[PATCH] D28200: [BypassSlowDivision] Do not bypass division of hash-like values

Sat Mar 4 15:04:17 PST 2017

n.bozhenov added a comment.

>> That wouldn't make much sense. The recognized patterns are already checked with simpler tests I have put into bypass-slow-div-special-cases.ll. The purpose of this particular file is to make sure that the patterns we recognize are indeed the patterns produced by the middle-end at the maximal optimization level (I have removed the explicit unroll-count option).
> 
> It sounds like there's an implicit "on this particular testcase" at the end of this sentence. "We are checking that we recognize the patterns produced by the middle-end at -O3 *on this particular testcase*."

Of course, on this particular testcase. But it is not some arbitrary testcase. While working on this patch I wanted to come up with an heuristic to recognize the most important hashing algorithms. And FNV algorithms are definitely very important algorithms. For example, they are used to calculate hashes for strings in both libstdc++ and libc++.

Unfortunately, the implemented heuristic is still incapable of disabling division bypassing in std::unordered_map<std::string, whatever>. The problem is that the calculated hash value is put to memory before division. So, while I'm happy with XOR and MUL heuristics, I'm not quite satisfied with the PHI heuristic.

>> The problem this test tries to solve is that the PHI-heuristic in isHashLikeValue is quite fragile. For example, it could be broken if some loop optimization (unrolling/vectorization/whatever) would produce slightly different code with an additional instruction between XOR and REM. This test verifies that there are no such additional instructions and the code is correctly recognized as hash-like.
> 
> It seems to me that if you think the code is fragile as-is, we should try to make it less fragile, so that a test targeting one specific testcase isn't necessary. For instance, we could increase the search depth some? This would obviate the need for an uber-specific, full-pipeline testcase. It would also keep us honest, in that we're not optimizing for one particular chunk of code.

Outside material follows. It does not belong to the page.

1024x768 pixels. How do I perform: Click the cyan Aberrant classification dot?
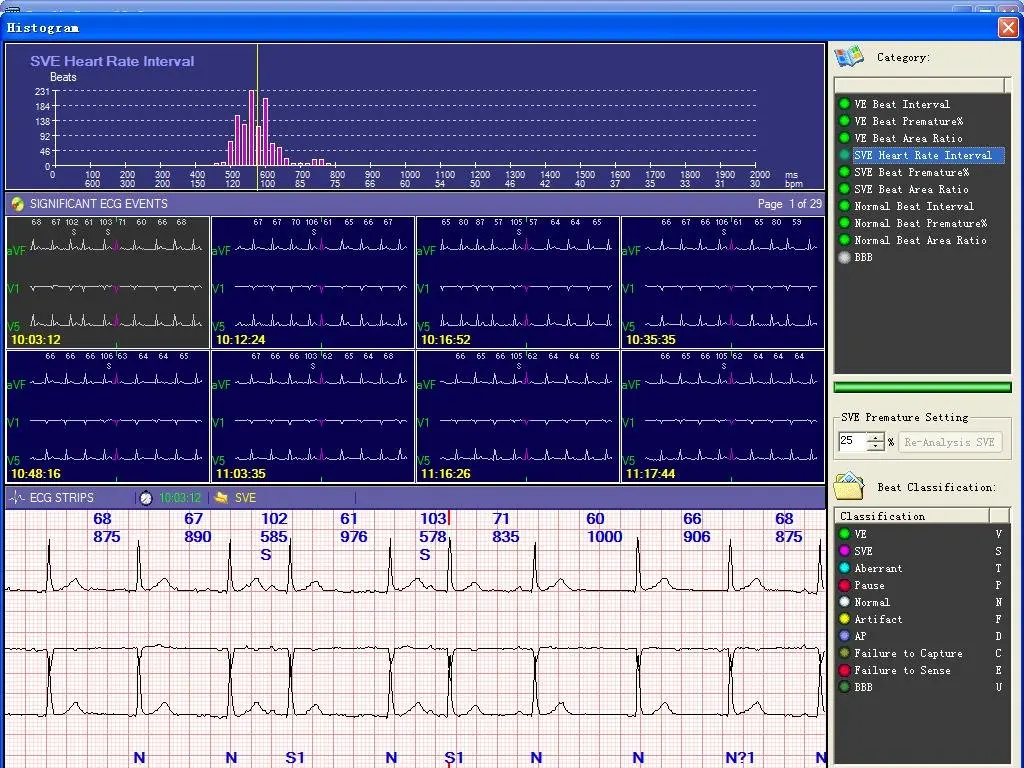845,568
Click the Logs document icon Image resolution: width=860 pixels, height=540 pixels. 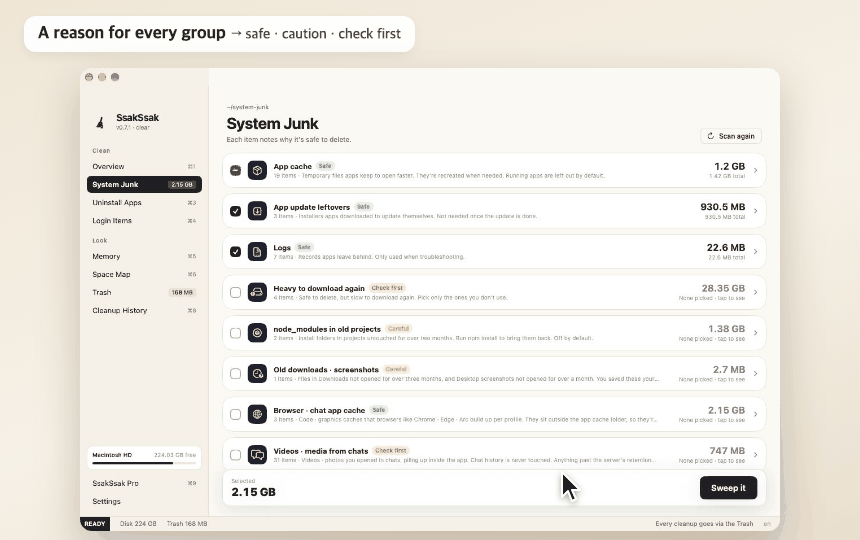(257, 252)
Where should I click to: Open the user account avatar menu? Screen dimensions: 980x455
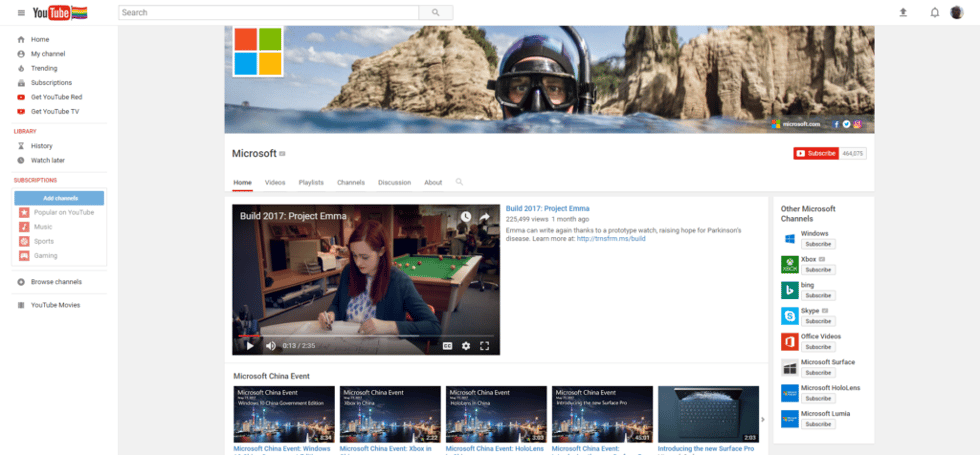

Just increasing the search depth doesn't sound right to me because we would be at risk of having many false positive results.

After thinking it over once again, my idea now is to change the PHI heuristic. I believe a better approach would be to test all values instead of any_of and to use a check like

  return all_of(P->incoming_values(), [&](Value *V) {
    return getValueRange(V) == VALRNG_LONG;
  });

This way it would also be safe (no false positives) to increase the search depth and probably make it unlimited.

I will try to prepare a new patch and upload it by tomorrow.

https://reviews.llvm.org/D28200